Exercise materials ->

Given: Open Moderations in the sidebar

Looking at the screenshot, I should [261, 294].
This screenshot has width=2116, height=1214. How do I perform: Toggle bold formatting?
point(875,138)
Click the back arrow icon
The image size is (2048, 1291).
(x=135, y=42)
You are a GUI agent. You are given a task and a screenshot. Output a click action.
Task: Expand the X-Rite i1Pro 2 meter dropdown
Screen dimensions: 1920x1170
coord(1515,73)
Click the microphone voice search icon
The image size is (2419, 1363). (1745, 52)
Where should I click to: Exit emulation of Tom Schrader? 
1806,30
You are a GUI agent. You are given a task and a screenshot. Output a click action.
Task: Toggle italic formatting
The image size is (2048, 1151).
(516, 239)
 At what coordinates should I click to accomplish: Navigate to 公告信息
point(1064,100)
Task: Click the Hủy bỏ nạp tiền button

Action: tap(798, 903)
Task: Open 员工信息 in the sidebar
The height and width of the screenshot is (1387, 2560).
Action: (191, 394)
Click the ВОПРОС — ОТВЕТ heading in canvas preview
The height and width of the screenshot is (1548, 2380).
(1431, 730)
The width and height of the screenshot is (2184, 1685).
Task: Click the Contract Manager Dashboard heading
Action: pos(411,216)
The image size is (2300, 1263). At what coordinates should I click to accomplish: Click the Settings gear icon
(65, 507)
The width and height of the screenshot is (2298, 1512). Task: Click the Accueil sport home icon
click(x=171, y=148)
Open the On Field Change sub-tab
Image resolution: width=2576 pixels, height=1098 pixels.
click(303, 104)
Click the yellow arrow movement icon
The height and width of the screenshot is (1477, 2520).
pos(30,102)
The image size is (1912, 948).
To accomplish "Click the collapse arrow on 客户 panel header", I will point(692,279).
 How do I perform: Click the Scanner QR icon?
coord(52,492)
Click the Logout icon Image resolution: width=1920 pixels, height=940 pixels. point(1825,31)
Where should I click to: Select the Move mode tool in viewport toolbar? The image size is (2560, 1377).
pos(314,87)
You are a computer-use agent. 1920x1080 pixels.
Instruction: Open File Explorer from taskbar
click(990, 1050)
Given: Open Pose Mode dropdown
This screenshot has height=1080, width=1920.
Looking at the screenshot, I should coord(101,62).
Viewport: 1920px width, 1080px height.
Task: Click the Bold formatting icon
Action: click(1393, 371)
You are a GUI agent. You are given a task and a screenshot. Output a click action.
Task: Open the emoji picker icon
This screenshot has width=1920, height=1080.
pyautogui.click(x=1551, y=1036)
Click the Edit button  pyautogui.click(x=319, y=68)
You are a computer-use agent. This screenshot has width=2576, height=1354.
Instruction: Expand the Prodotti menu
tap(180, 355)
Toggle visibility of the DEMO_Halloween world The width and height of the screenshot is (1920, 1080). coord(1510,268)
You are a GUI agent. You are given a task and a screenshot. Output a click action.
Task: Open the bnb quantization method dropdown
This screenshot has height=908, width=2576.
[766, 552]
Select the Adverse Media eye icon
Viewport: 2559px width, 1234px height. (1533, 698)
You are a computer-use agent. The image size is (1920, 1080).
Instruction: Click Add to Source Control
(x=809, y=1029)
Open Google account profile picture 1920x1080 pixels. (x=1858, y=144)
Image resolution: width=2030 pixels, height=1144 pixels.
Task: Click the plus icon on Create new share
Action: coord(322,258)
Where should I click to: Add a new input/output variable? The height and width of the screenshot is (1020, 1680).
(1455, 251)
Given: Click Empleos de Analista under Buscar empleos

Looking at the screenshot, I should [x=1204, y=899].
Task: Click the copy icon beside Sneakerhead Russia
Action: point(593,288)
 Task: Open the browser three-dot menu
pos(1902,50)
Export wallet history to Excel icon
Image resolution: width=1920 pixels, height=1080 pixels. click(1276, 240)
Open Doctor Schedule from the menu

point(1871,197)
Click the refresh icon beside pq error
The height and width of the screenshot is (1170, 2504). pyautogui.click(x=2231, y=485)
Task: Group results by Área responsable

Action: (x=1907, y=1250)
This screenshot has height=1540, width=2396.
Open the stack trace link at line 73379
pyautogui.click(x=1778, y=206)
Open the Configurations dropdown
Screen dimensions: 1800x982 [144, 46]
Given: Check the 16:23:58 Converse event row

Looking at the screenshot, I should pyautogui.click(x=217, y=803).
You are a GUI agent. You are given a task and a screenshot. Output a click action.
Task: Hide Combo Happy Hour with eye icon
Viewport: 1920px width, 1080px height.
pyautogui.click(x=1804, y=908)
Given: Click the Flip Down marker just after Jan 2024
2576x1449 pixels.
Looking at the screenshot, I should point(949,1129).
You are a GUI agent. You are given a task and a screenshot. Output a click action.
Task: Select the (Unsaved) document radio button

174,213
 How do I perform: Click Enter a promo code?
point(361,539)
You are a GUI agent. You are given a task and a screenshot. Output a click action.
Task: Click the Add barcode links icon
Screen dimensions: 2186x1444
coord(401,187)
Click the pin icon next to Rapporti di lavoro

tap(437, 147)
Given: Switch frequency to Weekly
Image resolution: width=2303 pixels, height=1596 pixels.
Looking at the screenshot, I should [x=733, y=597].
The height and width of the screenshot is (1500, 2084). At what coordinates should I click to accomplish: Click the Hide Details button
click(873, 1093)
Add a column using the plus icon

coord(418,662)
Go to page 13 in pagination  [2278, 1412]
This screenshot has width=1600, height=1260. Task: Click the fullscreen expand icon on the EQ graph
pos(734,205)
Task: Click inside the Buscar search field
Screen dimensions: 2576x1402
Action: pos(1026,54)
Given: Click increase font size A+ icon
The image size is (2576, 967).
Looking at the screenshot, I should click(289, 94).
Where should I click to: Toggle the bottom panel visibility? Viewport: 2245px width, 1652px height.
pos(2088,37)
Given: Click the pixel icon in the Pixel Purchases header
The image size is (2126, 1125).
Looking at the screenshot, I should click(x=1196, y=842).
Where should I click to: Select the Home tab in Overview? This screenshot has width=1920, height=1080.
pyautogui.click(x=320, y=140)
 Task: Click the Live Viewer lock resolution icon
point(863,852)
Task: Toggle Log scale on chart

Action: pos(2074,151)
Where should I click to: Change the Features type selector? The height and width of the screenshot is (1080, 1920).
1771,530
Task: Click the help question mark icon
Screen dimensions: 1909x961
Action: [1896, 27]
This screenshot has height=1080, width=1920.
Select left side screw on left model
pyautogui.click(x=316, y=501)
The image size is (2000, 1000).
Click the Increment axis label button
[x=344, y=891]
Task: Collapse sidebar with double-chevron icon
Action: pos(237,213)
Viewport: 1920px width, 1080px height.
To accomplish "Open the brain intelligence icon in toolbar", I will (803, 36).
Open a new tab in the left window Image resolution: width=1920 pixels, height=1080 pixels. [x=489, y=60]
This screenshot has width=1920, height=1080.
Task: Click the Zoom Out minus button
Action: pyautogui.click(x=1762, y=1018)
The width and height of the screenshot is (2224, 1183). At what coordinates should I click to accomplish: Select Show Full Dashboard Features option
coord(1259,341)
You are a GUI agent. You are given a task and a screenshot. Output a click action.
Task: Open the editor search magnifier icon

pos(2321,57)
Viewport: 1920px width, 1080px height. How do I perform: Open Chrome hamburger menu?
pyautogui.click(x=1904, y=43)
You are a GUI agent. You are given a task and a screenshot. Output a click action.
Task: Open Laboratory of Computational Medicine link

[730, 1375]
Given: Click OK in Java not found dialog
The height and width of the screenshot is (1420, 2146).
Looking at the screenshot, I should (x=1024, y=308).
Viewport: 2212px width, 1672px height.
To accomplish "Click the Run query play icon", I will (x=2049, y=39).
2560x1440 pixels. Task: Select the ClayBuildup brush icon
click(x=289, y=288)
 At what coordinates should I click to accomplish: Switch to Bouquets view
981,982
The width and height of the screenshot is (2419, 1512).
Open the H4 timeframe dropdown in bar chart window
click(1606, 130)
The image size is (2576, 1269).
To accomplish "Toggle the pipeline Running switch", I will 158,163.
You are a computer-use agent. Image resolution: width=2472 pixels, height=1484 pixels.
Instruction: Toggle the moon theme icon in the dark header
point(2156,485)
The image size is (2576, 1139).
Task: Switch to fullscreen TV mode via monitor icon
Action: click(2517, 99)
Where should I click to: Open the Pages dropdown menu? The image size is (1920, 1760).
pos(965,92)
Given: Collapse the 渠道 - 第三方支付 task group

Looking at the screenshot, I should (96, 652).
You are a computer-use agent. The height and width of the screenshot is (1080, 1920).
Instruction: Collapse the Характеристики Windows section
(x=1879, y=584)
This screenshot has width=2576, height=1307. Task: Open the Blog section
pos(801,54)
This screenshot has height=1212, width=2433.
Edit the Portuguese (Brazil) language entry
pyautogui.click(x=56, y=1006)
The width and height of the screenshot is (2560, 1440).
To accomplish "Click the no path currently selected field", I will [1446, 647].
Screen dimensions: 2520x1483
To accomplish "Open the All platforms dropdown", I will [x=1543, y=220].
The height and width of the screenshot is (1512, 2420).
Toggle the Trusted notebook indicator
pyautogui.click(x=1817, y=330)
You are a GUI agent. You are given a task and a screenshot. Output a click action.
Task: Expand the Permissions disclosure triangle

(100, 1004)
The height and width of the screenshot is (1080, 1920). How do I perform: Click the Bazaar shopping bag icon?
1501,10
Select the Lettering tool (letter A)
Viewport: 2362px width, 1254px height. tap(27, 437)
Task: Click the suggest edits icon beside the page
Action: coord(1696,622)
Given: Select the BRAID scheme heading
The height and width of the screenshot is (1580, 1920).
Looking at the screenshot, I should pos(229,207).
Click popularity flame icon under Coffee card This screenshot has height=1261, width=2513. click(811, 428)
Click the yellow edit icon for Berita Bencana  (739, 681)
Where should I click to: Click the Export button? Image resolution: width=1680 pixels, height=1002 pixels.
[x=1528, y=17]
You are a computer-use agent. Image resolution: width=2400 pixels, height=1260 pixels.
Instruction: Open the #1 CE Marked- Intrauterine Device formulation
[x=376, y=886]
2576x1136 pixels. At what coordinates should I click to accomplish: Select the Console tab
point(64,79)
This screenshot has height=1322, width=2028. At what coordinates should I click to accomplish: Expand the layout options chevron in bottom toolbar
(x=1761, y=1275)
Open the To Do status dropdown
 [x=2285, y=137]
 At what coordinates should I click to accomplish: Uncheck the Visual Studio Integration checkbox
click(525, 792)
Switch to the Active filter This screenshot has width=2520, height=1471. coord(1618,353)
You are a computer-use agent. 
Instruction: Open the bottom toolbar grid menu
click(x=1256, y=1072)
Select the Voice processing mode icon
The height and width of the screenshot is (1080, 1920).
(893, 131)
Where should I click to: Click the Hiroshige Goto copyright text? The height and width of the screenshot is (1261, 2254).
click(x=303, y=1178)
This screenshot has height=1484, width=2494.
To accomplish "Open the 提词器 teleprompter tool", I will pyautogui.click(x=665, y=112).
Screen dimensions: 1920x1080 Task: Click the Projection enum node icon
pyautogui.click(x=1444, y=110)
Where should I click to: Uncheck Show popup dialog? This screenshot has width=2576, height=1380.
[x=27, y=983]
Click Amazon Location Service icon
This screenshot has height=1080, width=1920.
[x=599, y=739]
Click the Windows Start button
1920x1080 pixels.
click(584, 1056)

What you have to do -> Restate verbatim all lines from the start of the data through the line containing "Open the On Field Change sub-tab", with both ends kept.

Solution ->
Given: Open Moderations in the sidebar

Looking at the screenshot, I should [261, 294].
This screenshot has width=2116, height=1214. How do I perform: Toggle bold formatting?
point(875,138)
Click the back arrow icon
The image size is (2048, 1291).
(x=135, y=42)
You are a GUI agent. You are given a task and a screenshot. Output a click action.
Task: Expand the X-Rite i1Pro 2 meter dropdown
Screen dimensions: 1920x1170
coord(1515,73)
Click the microphone voice search icon
The image size is (2419, 1363). (1745, 52)
Where should I click to: Exit emulation of Tom Schrader? 
1806,30
You are a GUI agent. You are given a task and a screenshot. Output a click action.
Task: Toggle italic formatting
The image size is (2048, 1151).
(516, 239)
 At what coordinates should I click to accomplish: Navigate to 公告信息
point(1064,100)
Task: Click the Hủy bỏ nạp tiền button

Action: tap(798, 903)
Task: Open 员工信息 in the sidebar
The height and width of the screenshot is (1387, 2560).
Action: (191, 394)
Click the ВОПРОС — ОТВЕТ heading in canvas preview
The height and width of the screenshot is (1548, 2380).
(1431, 730)
The width and height of the screenshot is (2184, 1685).
Task: Click the Contract Manager Dashboard heading
Action: pos(411,216)
The image size is (2300, 1263). At what coordinates should I click to accomplish: Click the Settings gear icon
(65, 507)
The width and height of the screenshot is (2298, 1512). Task: Click the Accueil sport home icon
click(x=171, y=148)
Open the On Field Change sub-tab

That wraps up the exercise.